What to do –
A. Answer these questions from the forum thread about failing G120 SOM modules:
(i) Who installed the G120 SOM modules on the custom circuit board?
(ii) What did the board have that one poster did not know about, leading them to believe the boards were damaged?
(iii) Which company's engineers did that poster contact, and for what stated reason?
B. Reproduce verbatim the stretch of the G120 SOM thread from "I hope someone" through "for another cause.".
C. Resume the forum thread about the failing G120 SOM modules, starting after its final sentence.

Supplied text –
━━━━━━━━━━━━━━━━━━━━

I have a a very unusual problem for a GHI product, and the G120 SOM. They’re rock-solid. They’re so reliable that we assume they’ll work fine and use the SOM to run our board diagnostics.
Several G120 SOM modules which were installed by a third party on our custom circuit board. They are loading fine, but failing to run. Some modules won’t talk to the USB debugger at all. Some will boot, but deploying the application fails. Some will boot, take the application deployment, and the basic features work fine up until the application starts running, then they either crash without throwing an exception or throw an exception, then crash.
I’ve done very careful checking to make absolutely sure that the loader and firmware are correct on these boards.
So, I’m suspecting the SOMs were damaged in some way during installation. Are there any low-level diagnostics that will progressively test the SOM to failure, so we can see what went wrong? And, if not, is there something GHI can do with one of these SOMs that has been removed from a board?
What’s the exception? Is it possible you could determine from a software perspective what is failing?
Recently I thought an outside company may have been mishandling our GHI products. The true error went unidentified for way too long. The board had external pulldown resistors I didn’t know about. When I measured the input impedance I thought the boards were damaged. I was able to get just enough working pins when I replaced some chips by hand. That was only because when I soldered the chips myself I broke some of the connections with the resistors…
Soldering chips with so many pins by hand is possible, and some people are very good at it I’m sure, but this kind of manual work is likely to be shoddy. It’s just too difficult. So my point is is that soldering something by hand could simply be introducing a differnet “error” that makes it even more difficult to track the original problem.
I hope someone can answer this question for you as well. I contacted STMicro engineers about my problems since they produce the actual MCU. They basically said that in my case a damaged pin or port could look like anything… IE it was too complicated of an issue to address over email. And I only wasted time trying to prove it was the type of error I initially assumed, (and probably aggravated the third party asking them to be more careful) rather than searching for another cause.
I doubt there’s any meaningful “standard failure mode” on this kind of potential mistreatment. It would totally depend on how much heat, how poorly applied, and for how long. I just don’t think people will be able to give you that level of information. You may find some people who have had actual experience and who can share with you their experience, but there’s nothing to say that a failure like theirs would be indicative of what you would see.

━━━━━━━━━━━━━━━━━━━━

Saved entries
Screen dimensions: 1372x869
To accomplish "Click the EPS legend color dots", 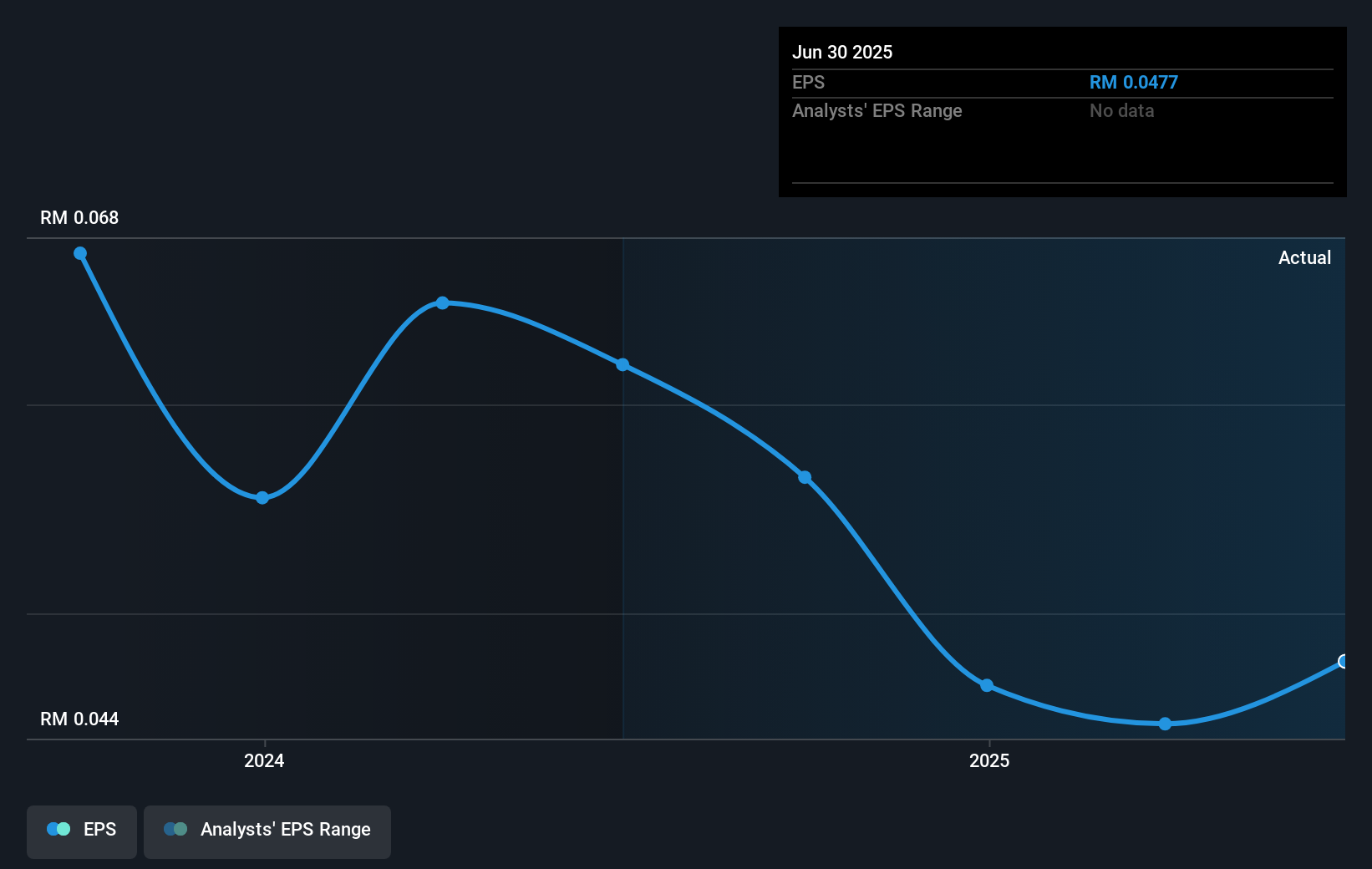I will [x=58, y=829].
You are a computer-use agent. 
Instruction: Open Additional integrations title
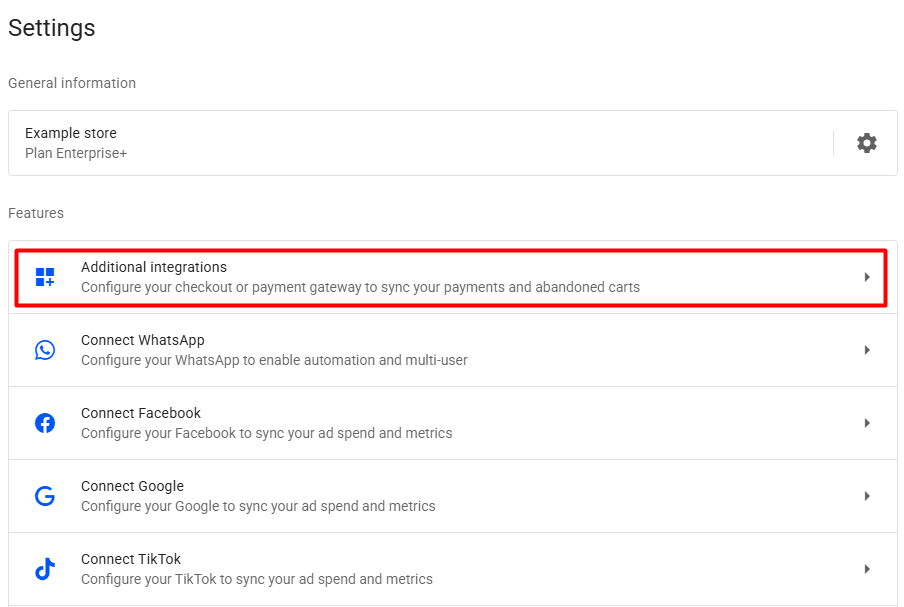pyautogui.click(x=154, y=267)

━━━━━━━━━━━━━━━━━━━━

Answers by item number –
A.
(i) A third party.
(ii) External pulldown resistors.
(iii) STMicro, because they produce the actual MCU.

B.
I hope someone can answer this question for you as well. I contacted STMicro engineers about my problems since they produce the actual MCU. They basically said that in my case a damaged pin or port could look like anything… IE it was too complicated of an issue to address over email. And I only wasted time trying to prove it was the type of error I initially assumed, (and probably aggravated the third party asking them to be more careful) rather than searching for another cause.

C.
Think of it like this. Will a car tyre manufacturer tell you what kind of failure to expect when you use a standard street car tyre on a hot racetrack? No, they’re going to say that’s outside spec, don’t do it.
Assuming that there is code that is tested and validated:
My understanding is that when a package like the ARM Cortex-M3 (brain of the G120) is overheated, it can cause internal package damage that is difficult to detect from the exterior. I had a similar problem with another chip and it was caused by the oven reflow curve exposing the package to peak temperature for too long.
If after inspection of the chip shows that there isn’t physical damage to the chip, solder bridging, or melted components, I think it would be safe to assume that after replacing the G120 and having the board work correctly, that the original G120 was damaged from overheating. (This could be caused by an oven or from an iron held too long to the chip. I have had both)
Please correct me if I have said something incorrect.
We always erase the whole memory space (that we control) and reload TinyBooter and the firmware. If there was test firmware, it would have been erased. On the other hand, if the “special sauce” we don’t control was “extra-special” I would think the chip would just refuse to talk to us.
So, I’m asking the question mhardy suggests. TO GHI: (Gus?) is it possible that a G120 module might not have the correct low-level firmware when it ships from GHI? Would the symptom be that the bootloader, firmware, and application will load fine but the application won’t run? Or, is this more likely a problem with installation? We already ruled out a problem with the board because it works when another G120 module is installed.
I’m not Gus nor someone from GHI, but I would think it’s unlikely you’d get a unit in that state if you do a full erase like you’re saying. Is it possible to now put that suspect/failed G120 module on another board and reflash it, to see if there’s a behavioural difference?